Seasons of Change: The Legacy of Impunity in Sri Lanka

Sri Lanka has had a tumultuous decade. After the end of its three-decade-long civil war in May 2009, it saw five more brutal years under President Mahinda Rajapaksa, whose regime became the face of growing authoritarianism, nepotism and militarisation. In January 2015, in a stunning show of the power of a frustrated electorate, Rajapaksa, seeking a third term, was voted out decisively. Today, the new president Maithripala Sirisena faces optimistic Sri Lankans who hope that finally, the post-war moment of peace will arrive, and the decades of ethnic polarisation, corruption and recent dictatorship will be rooted out.

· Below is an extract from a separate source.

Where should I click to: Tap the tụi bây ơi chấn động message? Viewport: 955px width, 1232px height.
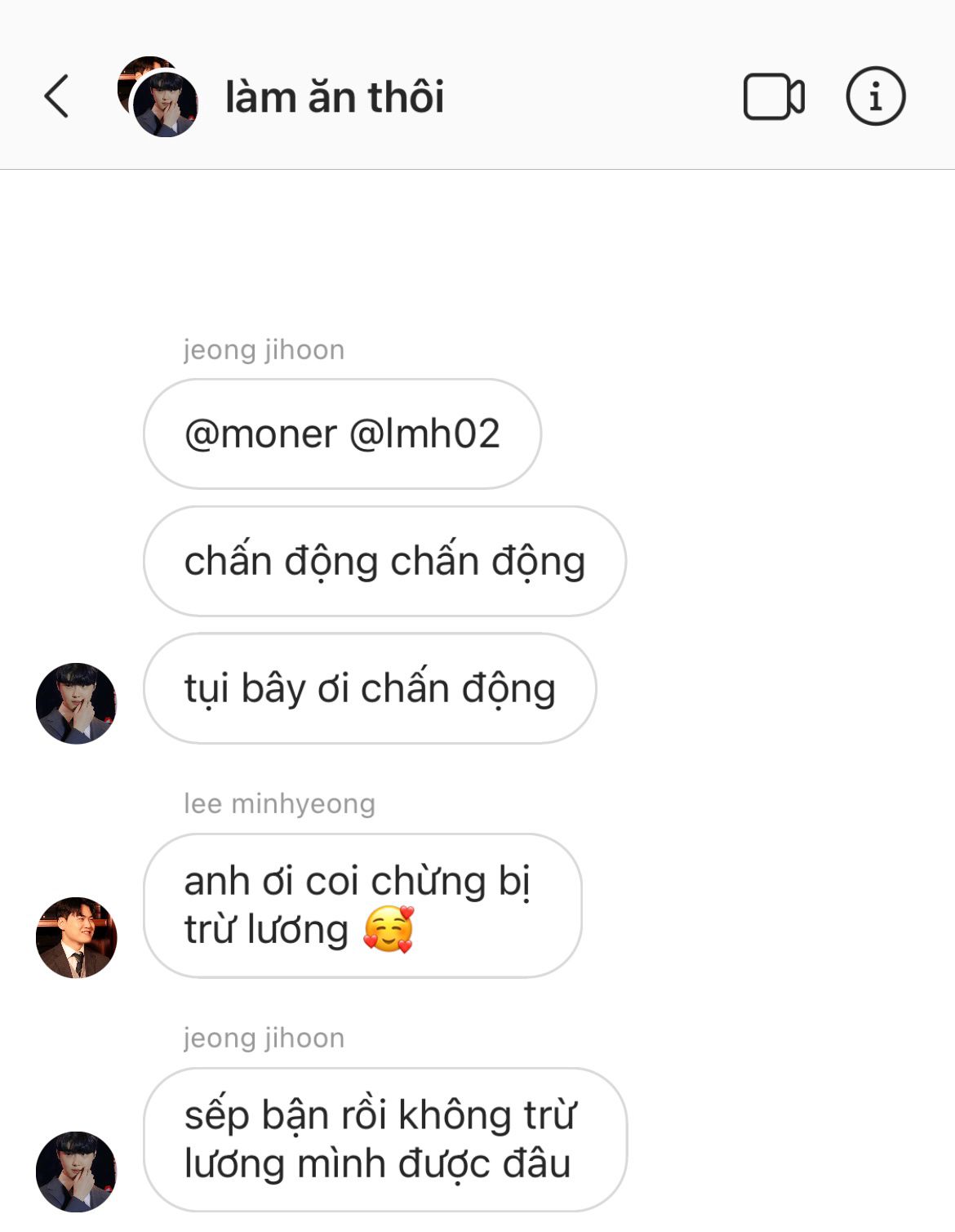click(x=370, y=688)
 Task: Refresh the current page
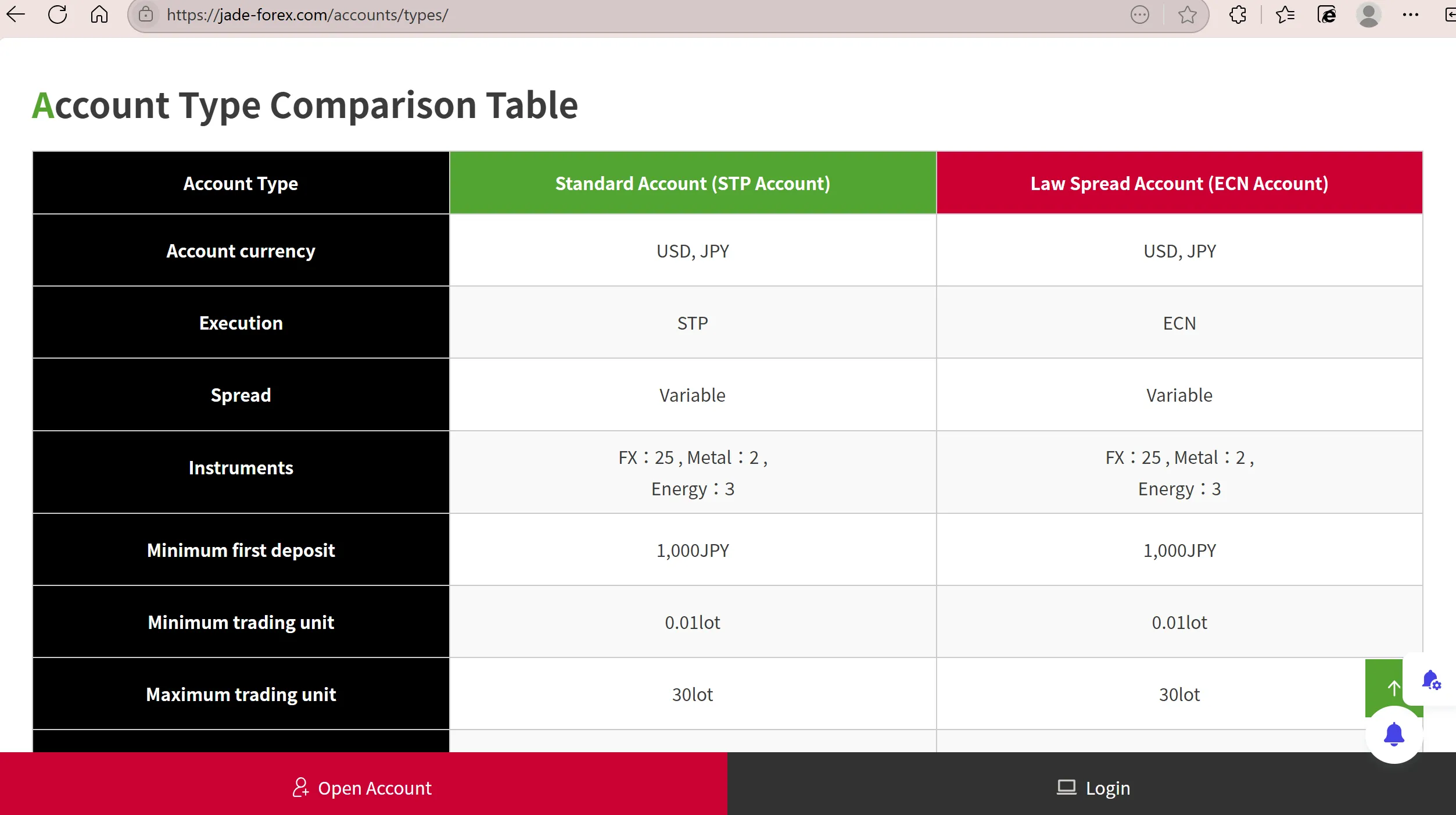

This, however, will not be easy-despite Sirisena’s clear mandate and widespread popularity. Violence and impunity are systemic in Sri Lanka, which has seen conflict for most of its independent life: bias is written into its constitution, brutality is embedded in its police and armed forces, and state violence has gone uninvestigated and unpunished since the seventies. The Rajapaksa regime deepened the gulf between the majority Sinhalese and minority Tamils and Muslims, and their ideology of Buddhist supremacy has entered popular culture, history and media.

This conversation between journalist Rohini Mohan and anthropologist Pradeep Jeganathan, Professor at Shiv Nadar University, highlighted Sri Lanka’s current opportunity for peace with the welcome election of the new president, and given the legacy of impunity in Sri Lanka, discuss the difficulties that lie in the road ahead. Much of the island nation’s struggles with conflict, discrimination, and state-sponsored violence will resonate with those working on these issues in India and other South Asian countries.